Za podniesieniem limitów lobbował już m.in. rzecznik małych i średnich przedsiębiorców Adam Abramowicz. W marcu br. wysłał pismo w tej sprawie do Ministerstwa Finansów. Ale bez skutku. Już w kwietniu resort odmówił podwyższenia limitów na prezenty bez VAT. W odpowiedzi udzielonej rzecznikowi MSP ówczesny wiceminister finansów Filip Świtała wskazał, że postulowana zmiana doprowadziłaby do utraty przez budżet państwa 290 mln zł rocznie.
– Rzecznik MSP od razu zwrócił się z pytaniem do MF, na jakiej podstawie resort dokonał tych wyliczeń – informuje dyrektorka PIAP. Dodaje jednak, że odpowiedzi nie było.

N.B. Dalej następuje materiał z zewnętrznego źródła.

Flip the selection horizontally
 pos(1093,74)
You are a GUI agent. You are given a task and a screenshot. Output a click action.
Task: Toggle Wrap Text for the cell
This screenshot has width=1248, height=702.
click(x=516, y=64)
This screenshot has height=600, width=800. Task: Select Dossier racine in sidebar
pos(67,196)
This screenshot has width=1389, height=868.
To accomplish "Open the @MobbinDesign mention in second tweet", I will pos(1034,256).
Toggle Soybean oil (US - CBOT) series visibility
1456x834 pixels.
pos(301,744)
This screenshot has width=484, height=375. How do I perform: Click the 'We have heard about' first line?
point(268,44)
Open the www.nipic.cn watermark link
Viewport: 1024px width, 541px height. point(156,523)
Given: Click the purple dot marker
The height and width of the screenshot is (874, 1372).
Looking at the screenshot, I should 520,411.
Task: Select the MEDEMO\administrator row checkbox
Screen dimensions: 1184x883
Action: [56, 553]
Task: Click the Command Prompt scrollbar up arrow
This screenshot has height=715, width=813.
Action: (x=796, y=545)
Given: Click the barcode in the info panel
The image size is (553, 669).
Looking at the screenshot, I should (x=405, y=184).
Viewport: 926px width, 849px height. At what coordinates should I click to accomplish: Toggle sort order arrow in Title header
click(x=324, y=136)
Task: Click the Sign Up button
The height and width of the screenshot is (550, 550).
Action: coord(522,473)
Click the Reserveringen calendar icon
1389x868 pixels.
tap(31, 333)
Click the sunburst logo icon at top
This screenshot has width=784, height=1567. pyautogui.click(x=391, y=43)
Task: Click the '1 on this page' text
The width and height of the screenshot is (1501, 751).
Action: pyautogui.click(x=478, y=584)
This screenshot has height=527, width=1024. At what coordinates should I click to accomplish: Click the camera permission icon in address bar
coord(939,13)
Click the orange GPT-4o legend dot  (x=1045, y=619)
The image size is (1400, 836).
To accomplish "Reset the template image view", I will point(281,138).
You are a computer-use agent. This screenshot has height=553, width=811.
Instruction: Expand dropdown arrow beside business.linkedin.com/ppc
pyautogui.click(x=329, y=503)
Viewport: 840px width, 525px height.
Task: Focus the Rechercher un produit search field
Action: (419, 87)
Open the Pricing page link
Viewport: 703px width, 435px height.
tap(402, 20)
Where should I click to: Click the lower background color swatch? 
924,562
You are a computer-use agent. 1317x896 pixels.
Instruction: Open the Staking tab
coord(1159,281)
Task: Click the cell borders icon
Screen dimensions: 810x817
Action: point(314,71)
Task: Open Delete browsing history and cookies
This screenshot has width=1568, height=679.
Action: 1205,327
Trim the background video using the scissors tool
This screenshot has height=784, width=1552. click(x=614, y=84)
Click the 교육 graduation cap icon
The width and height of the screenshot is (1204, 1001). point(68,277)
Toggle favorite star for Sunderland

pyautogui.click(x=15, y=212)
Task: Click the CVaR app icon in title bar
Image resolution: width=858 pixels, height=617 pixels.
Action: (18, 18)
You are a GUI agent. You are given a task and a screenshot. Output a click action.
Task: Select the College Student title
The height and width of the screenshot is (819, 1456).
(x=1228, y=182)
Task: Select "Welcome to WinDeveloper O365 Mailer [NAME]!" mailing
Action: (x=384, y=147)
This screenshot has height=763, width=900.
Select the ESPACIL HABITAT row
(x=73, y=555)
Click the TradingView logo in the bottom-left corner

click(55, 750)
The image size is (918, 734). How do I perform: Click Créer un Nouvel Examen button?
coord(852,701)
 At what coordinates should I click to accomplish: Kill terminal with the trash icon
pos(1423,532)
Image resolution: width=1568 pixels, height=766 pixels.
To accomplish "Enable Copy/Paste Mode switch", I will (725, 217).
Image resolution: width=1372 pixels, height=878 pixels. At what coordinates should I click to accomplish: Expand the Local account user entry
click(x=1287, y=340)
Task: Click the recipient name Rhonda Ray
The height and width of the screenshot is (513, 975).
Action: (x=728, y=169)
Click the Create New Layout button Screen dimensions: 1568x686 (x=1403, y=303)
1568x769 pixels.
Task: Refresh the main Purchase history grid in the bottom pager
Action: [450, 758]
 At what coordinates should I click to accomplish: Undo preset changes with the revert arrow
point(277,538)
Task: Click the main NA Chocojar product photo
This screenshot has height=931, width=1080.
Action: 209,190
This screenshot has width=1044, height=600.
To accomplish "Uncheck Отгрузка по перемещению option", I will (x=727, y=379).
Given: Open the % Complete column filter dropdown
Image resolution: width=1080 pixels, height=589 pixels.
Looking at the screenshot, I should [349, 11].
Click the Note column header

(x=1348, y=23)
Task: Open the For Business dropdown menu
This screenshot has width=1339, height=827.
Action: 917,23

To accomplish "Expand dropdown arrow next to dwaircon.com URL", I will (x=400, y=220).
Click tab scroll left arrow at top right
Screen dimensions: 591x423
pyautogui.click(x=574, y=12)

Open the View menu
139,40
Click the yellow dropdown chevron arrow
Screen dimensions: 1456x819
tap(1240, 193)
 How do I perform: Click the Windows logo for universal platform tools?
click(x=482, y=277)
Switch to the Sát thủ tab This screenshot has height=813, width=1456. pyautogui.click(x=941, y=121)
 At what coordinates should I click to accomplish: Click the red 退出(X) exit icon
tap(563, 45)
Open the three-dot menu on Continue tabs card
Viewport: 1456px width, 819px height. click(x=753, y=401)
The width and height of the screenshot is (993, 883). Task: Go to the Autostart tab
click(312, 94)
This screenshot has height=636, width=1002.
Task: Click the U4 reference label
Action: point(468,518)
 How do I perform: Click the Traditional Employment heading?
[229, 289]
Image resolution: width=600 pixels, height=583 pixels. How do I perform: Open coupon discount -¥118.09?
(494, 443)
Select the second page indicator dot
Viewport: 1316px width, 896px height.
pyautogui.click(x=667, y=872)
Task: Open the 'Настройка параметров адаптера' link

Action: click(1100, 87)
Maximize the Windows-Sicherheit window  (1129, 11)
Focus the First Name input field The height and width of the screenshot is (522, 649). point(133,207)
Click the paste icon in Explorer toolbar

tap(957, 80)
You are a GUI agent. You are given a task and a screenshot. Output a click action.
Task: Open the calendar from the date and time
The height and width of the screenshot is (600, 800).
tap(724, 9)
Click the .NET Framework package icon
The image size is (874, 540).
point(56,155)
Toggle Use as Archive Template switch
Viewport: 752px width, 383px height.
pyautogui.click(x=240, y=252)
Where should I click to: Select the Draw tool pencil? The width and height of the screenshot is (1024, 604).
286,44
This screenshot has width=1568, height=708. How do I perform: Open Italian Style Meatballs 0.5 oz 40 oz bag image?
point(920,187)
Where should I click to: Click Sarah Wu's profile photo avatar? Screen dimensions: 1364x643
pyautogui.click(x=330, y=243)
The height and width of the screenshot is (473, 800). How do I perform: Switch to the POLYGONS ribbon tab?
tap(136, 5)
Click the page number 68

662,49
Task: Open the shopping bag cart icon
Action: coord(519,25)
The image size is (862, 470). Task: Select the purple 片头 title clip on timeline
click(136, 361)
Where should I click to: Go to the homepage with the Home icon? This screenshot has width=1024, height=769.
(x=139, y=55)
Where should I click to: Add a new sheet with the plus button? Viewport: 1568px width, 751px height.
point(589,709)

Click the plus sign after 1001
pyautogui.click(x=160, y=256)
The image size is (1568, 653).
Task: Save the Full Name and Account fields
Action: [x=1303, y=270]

Inaczej w VAT, inaczej w PIT

Zasadniczo każde przekazanie towarów w ramach działalności gospodarczej podlega VAT, jeśli prowadzi do rozporządzania towarem jak właściciel. Wyjątek dotyczy m.in. prezentów małej wartości przekazywanych na cele związane z działalnością gospodarczą podatnika (art. 7 ust. 3 ustawy o VAT). Chodzi o towary, które służą promocji, reklamie lub reprezentacji firmy i są przekazywane osobom fizycznym.
Dziś wartość nieopodatkowanych prezentów nie może przekroczyć 100 zł, jeśli prowadzona jest ewidencja osób je otrzymujących, i 10 zł – jeśli takiej ewidencji nie ma. Limit jest roczny i dotyczy kwoty netto (bez podatku VAT).
Dwukrotnie wyższy jest limit zwolnienia z podatku dochodowego od osób fizycznych. W tym przypadku bez PIT są świadczenia związane z promocją lub reklamą o jednorazowej wartości do 200 zł (art. 21 ust. 1 pkt 68a ustawy o PIT).

Jak podwyżka

– Limity zwolnienia w VAT nie zmieniły się od lat, podczas gdy zmienił się rynek, trendy, zwyczaje biznesowe, a przede wszystkim ceny – podkreśla Katarzyna Wojniak.
Pod koniec października br. z postulatem do ministra finansów zwrócił się prezes Krajowej Izby Gospodarczej Andrzej Arendarski.
Zwrócił uwagę na to, że pod względem limitu wartości prezentów Polska mocno odstaje od innych krajów. Podkreślił, że niski limit uprzywilejowuje zagranicznych przedsiębiorców i utrudnia promowanie polskich towarów zarówno w kraju, jak i za granicą.
Prezes KIG zaproponował, by początkowo limit 100 zł został podwyższony do 200 zł, a limit 10 zł – do 80 zł. Zasugerował też, aby skutki tej podwyżki ocenić po roku.
Katarzyna Wojniak wyjaśnia, że docelowo limity powinny uwzględniać inflację. Dodaje, że nigdzie w Unii Europejskiej przepisy nie są tak niekorzystne jak w Polsce (patrz infografika).